Bei Erkältungen empfehle ich die Einnahme eines Zinkpräparats zum Beispiel in Tablettenform in Höhe von 25 bis 40 mg pro Tag für rund eine Woche. Ich empfehle meinen Sportlern zudem, in der Erkältungszeit ruhig jeden zweiten Tag diese Dosis prophylaktisch einzunehmen, um sich vor einem Infekt zu schützen.
An Trainingstagen ist es wichtig, die Risikofaktoren zu minimieren. Sollte dies nicht möglich sein, ist das Training auf einen anderen Tag zu verschieben.
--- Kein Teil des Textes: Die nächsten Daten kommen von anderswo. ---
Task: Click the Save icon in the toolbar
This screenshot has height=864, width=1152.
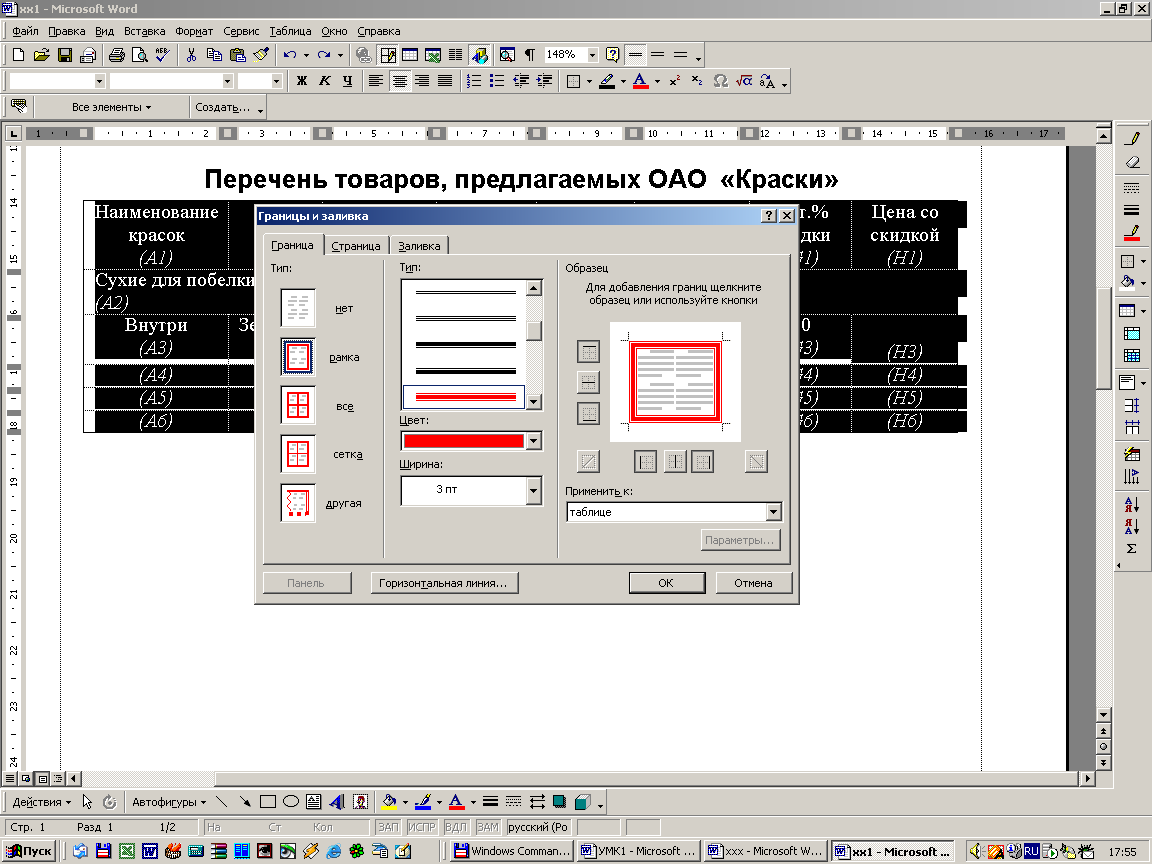Action: (64, 55)
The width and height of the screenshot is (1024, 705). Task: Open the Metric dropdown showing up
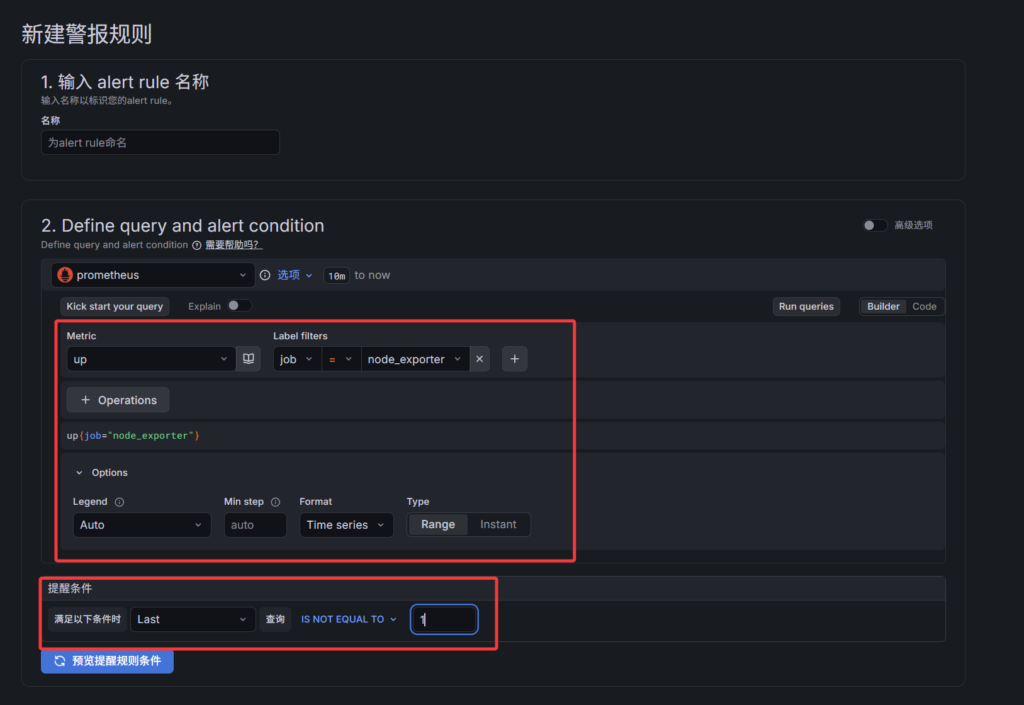pyautogui.click(x=150, y=359)

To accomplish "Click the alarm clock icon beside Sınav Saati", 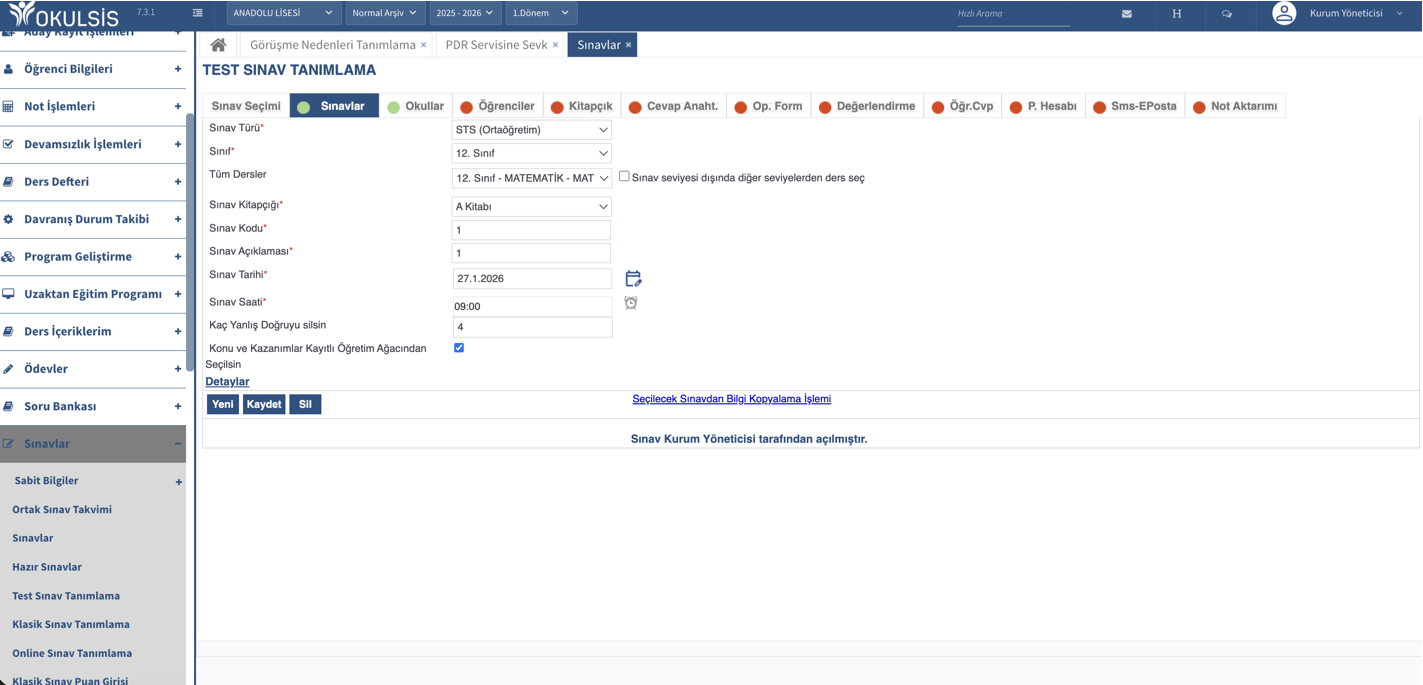I will [631, 303].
Diese Risikofaktoren gibt es:
🌨️ Kälte & Nässe: Kleide dich stets den Wetterbedingungen entsprechend (lieber eine zusätzliche Jacke mitnehmen), ziehe dir schnell warme, trockene Kleidung an, mit etwas Abstand dann duschen.
👨💼 Beruf & Alltag: Stresshormone wie Adrenalin und Cortisol unterdrücken die Immunzellen. Wenn du gerade viel auf dem Tisch hast, kann zusätzliches, hartes Training kontraproduktiv sein.
🛏️ Schlaf: Zu wenig Nachtruhe hemmt die Immunfunktion und Regenerationsarbeit des Körpers. Schlafe mindestens sieben Stunden pro Nacht. Nutze Einschlafroutinen wie fixe Zubettgehzeiten, Lesen oder ruhige Musik.
🏖️ Regeneration: Auf intensive Einheiten sollte ausreichend Ruhe folgen, etwa durch 1–2 Tage Pause oder kurze, lockere Einheiten – auch wenn du dich eigentlich gut fühlst.
👨👩👦👦 Soziale Kontakte: Arbeitskollegen, öffentlicher Nahverkehr, Familienbesuche – sie lassen sich nicht vermeiden, aber idealerweise sollte vor einem Treffen mit vielen Menschen kein intensives Training erfolgen.
🥗 Ernährung: Ausgewogene Mahlzeiten mit viel Obst und Gemüse liefern dem Körper alle wichtigen Mikronährstoffe. Auch Kohlenhydrate beim Training leisten einen wichtigen Immunbeitrag – eine ausreichende Zufuhr senkt das Stresslevel. Unmittelbar nach dem Training fördert ein Kohlenhydrat-Eiweiß-Mix im Verhältnis von 3:1 die Regeneration.